Large OMAP on .log Pool
Issue Overview
Ceph clusters running RADOS Gateway (RGW) may report a LARGE_OMAP_OBJECTS
health warning related to the .rgw.log pool (or ceph-objectstore.rgw.log
depending on naming conventions). This warning indicates that usage log objects
have accumulated a large number of OMAP keys, which can impact performance.
Typical Warning:
HEALTH_WARN 1 large omap objects
[WRN] LARGE_OMAP_OBJECTS: 1 large omap objects
1 large objects found in pool '<pool-name>.rgw.log'
Search the cluster log for 'Large omap object found' for more details.
Example from Cluster Logs:
osd.<osd-id> [WRN] Large omap object found. Object: <pool-id>:<object-hash>:usage::usage.<shard-id>:head PG: <pool-id>.<pg-hash> (<pool-id>.<pg-short>) Key count: 203714 Size (bytes): 56605688
Understanding the Problem
What is the .log Pool?
The .rgw.log pool stores RGW usage logs, which track bandwidth and operations
for billing and monitoring purposes. Each usage log object accumulates OMAP
entries over time as users perform operations.
Why Do OMAP Objects Grow Large?
Usage log objects accumulate OMAP keys as they record:
- Bandwidth usage per user/bucket
- Operation counts (GET, PUT, DELETE, etc.)
- Request statistics
The object in the warning (usage::usage.<shard-id>:head) indicates a usage
log object that has grown to over 200,000 OMAP keys and ~54 MB in size.
Impact
- Performance degradation: Large OMAP objects can slow down OSD operations
- Health warnings: Cluster health status shows as WARN
- Increased memory usage: OSDs may consume more memory handling large OMAP objects
Root Cause
The most common cause is usage log trimming not being configured or functioning properly.

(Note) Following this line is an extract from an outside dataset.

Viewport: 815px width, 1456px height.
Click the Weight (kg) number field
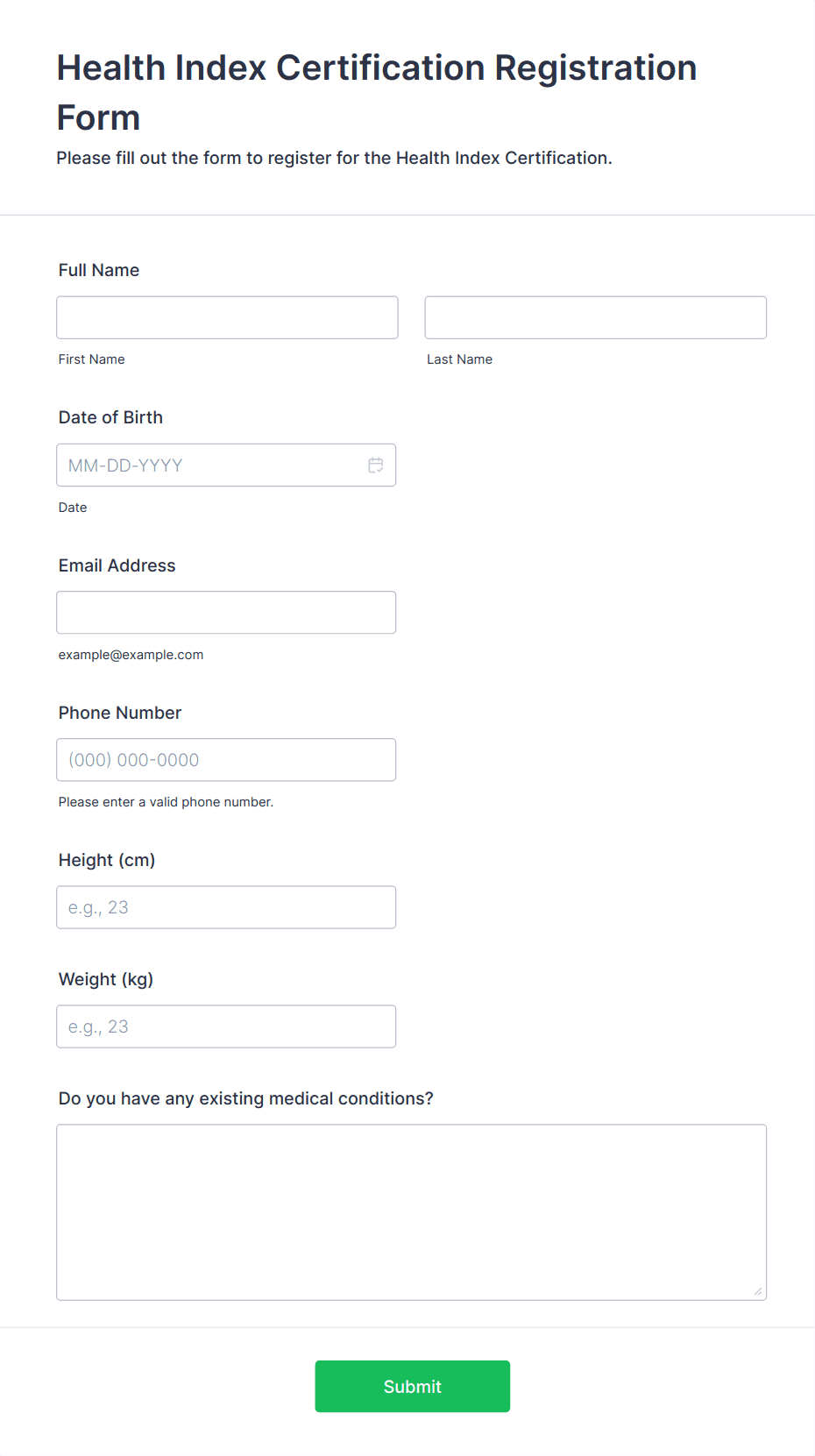click(x=226, y=1026)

By default, RGW does not automatically trim (delete) old usage logs, causing them to accumulate indefinitely.
Resolution
Step 1: Verify Current Usage Log Status
Check the current usage logs to see how much data has accumulated:
# List usage logs for the current month
radosgw-admin usage show
# Check for a specific time period
radosgw-admin usage show --start-date=YYYY-MM-DD --end-date=YYYY-MM-DD
Step 2: Manually Trim Existing Usage Logs
To immediately clean up accumulated usage logs:
# Trim all usage logs older than a specific date
# IMPORTANT: Always specify both --start-date and --end-date to avoid bug #72593
radosgw-admin usage trim --start-date=YYYY-MM-DD --end-date=YYYY-MM-DD
# Trim all usage logs (use with caution - you'll lose historical data)
radosgw-admin usage trim --start-date=YYYY-MM-DD --end-date=$(date -u +%Y-%m-%d)
Critical Note: In certain Ceph versions, you must specify the
--start-date parameter or the trim command will fail. See tracker issue:
72593
Important: Make sure to export any usage data you need for billing or compliance purposes before trimming.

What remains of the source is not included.